Onã e o Fideicomisso Vicioso

Pintura de um homem nu deitado, com uma expressão relaxed e corpo ligeiramente reclinado. Ele usa um pano preto e o fundo é claro.

Existem algumas fábulas que podem retratar a situação que hoje vivemos no interior das entidades que nos representam. Não deixo de pensar que a mais impressiva delas é a passagem bíblica que nos relata como Onã, filho de Judá, recebe Tamar por esposa pela morte de Er, seu irmão. Diz Judá: “Vai, toma a mulher de teu irmão, cumpre teu dever de levirato e suscita uma posteridade a teu irmão”.

Judá pretende ligar os direitos de primogenitura que cabiam originalmente ao irmão. Se o casal gerasse um filho, a herança do primogênito a ele pertenceria; de outra forma, Onã ficaria com a primogenitura. Um belo exemplo de um fideicomisso que se vê em Gênesis, Capítulo 38, versículos 7 a 10.

Vemos agora um temerário Onã, que esperdiça estupidamente a história da instituição — esta maravilhosa tradição recebida como herança inesperada –, e deita o sêmen à terra com o regozijo solitário e estéril de um fiduciário estulto.

Estamos todos perplexos diante do afastamento de nossos objetivos institucionais. Mesmo que se possa atingir o Eldorado mítico dos negócios multiplicados (como a mágica reprodução de eunucos), de que vale conquistar o mundo se perdemos a nossa alma?
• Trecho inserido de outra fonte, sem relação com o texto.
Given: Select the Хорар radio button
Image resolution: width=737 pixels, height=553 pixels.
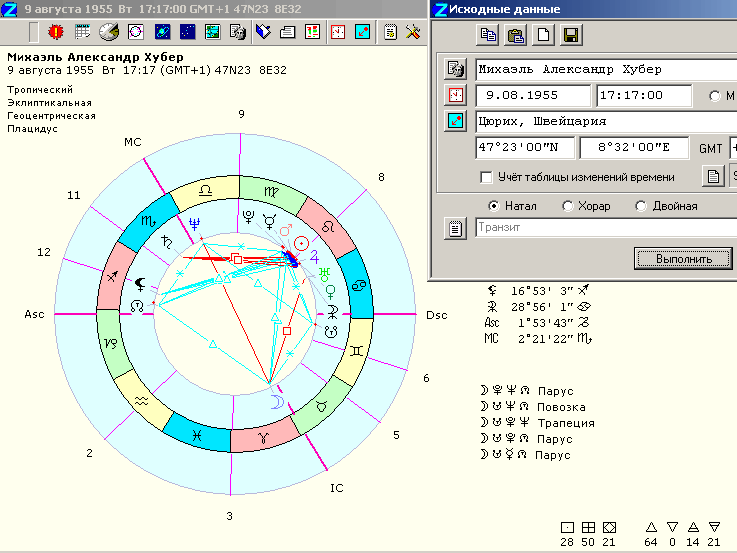Looking at the screenshot, I should (x=568, y=206).
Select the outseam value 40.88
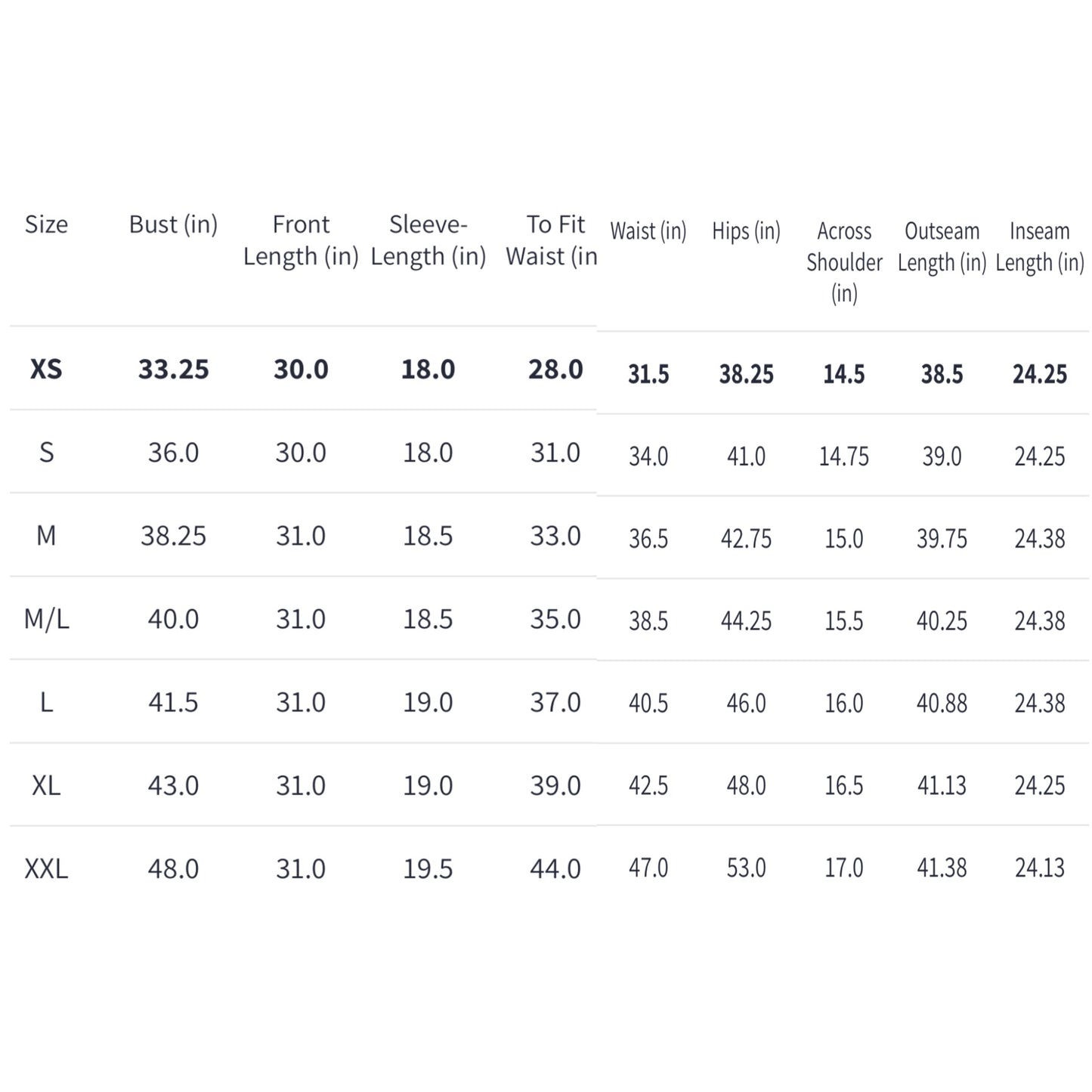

Será que um cálculo meramente financista será capaz de curar este vazio existencial que hoje experimentamos?

A virtude esteve com o mais sábio dos reis, aquele mesmo que, em Gabaon, pediu somente um coração sábio e inteligente. Veja: o homem mais rico e poderoso deste mundo foi antes de tudo o mais sábio e humilde. Para que se consiga poder e riqueza, é preciso sabedoria. E humildade.

Estamos imersos num grande lago penumbroso. “Mister M” encerra, debaixo de seu fraque de fancaria, coelhos, serpentes e os dados malbaratados. Num gesto político, distrai a plateia desatenta — ou se justifica, malemal, num jogo de cena ensaiado com aqueles que anseiam por uma explicação liberatória, senha absolutória de confradaria.

É claro que nós não concordamos com o que está sendo feito. É claro que nos sentimos profanados, nós que devotamos os nossos melhores dias a lançar essa nau ao mar dos grandes temas institucionais. Estamos à beira de um colapso institucional, e como reagimos? Viciosamente, manipulando o joystick de brinquedos eletrônicos! Estamos na iminência da desestruturação pela falência do modelo, e como respondemos? Nervosamente, especulando com negócios e com ações.

Caimos seduzidos por fetiches tecnológicos e não percebemos que, no final do arco-íris, existe somente o sonho perdido.

Remato com as frases do Velho Ermitânio prado: “Somos uma bolha especulando as oportunidades que se abrem e fecham como as pernas roliças antevistas na alcova desta babilônia virtual. Poderemos ganhar milhões ou perder milhões, mas e daí? Subimos, descemos, vivemos e morremos a bordo desse trem louco, e daí?”.

Do console se pode divisar a palavra de ordem: game over, game over!